***** Excerpted data

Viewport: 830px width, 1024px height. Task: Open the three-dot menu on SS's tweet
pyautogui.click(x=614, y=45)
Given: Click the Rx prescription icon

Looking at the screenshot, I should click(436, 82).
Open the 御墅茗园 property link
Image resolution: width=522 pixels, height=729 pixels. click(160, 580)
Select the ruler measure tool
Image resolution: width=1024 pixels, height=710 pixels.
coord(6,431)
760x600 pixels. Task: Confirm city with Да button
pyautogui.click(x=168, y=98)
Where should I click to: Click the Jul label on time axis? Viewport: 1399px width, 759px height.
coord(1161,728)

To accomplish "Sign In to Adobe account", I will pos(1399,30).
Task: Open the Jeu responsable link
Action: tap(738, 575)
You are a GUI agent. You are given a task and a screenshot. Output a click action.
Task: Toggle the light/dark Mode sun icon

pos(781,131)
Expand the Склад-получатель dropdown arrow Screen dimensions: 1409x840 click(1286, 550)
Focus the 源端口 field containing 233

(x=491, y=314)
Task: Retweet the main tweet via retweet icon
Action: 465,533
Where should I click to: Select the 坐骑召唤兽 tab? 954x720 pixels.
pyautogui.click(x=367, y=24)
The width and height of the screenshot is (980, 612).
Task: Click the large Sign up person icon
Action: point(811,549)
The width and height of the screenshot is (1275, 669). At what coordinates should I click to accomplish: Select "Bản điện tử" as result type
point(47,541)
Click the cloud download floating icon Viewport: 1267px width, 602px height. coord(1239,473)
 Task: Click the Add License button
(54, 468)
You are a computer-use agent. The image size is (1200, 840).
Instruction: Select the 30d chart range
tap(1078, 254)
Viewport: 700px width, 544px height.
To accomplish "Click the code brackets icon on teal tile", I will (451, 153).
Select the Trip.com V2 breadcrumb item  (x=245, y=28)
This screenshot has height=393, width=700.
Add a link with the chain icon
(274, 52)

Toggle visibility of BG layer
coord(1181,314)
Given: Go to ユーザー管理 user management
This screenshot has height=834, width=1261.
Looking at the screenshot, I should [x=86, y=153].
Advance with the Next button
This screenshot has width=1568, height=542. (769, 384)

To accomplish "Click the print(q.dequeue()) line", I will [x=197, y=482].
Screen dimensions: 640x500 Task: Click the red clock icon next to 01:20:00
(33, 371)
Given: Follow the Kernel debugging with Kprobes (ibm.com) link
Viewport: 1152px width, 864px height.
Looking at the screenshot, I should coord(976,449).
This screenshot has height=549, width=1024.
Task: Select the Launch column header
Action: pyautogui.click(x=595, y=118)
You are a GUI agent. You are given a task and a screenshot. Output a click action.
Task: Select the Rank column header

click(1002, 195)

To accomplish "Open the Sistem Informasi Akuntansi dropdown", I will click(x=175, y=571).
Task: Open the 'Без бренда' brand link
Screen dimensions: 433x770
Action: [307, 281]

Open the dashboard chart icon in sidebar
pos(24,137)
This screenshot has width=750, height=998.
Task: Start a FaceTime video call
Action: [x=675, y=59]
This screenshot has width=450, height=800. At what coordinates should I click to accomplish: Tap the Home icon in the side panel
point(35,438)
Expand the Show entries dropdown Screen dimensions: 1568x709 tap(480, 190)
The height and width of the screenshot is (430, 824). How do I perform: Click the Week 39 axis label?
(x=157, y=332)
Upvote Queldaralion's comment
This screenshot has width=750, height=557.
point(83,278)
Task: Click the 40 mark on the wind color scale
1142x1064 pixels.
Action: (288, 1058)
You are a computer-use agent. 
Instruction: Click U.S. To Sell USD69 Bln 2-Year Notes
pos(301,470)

**********

Task directions: From the line that holds "Open the dashboard chart icon in sidebar" down to the last line of the material, copy every line exactly and add nothing.

Expected answer:
Open the dashboard chart icon in sidebar
pos(24,137)
This screenshot has width=750, height=998.
Task: Start a FaceTime video call
Action: [x=675, y=59]
This screenshot has width=450, height=800. At what coordinates should I click to accomplish: Tap the Home icon in the side panel
point(35,438)
Expand the Show entries dropdown Screen dimensions: 1568x709 tap(480, 190)
The height and width of the screenshot is (430, 824). How do I perform: Click the Week 39 axis label?
(x=157, y=332)
Upvote Queldaralion's comment
This screenshot has width=750, height=557.
point(83,278)
Task: Click the 40 mark on the wind color scale
1142x1064 pixels.
Action: (288, 1058)
You are a computer-use agent. 
Instruction: Click U.S. To Sell USD69 Bln 2-Year Notes
pos(301,470)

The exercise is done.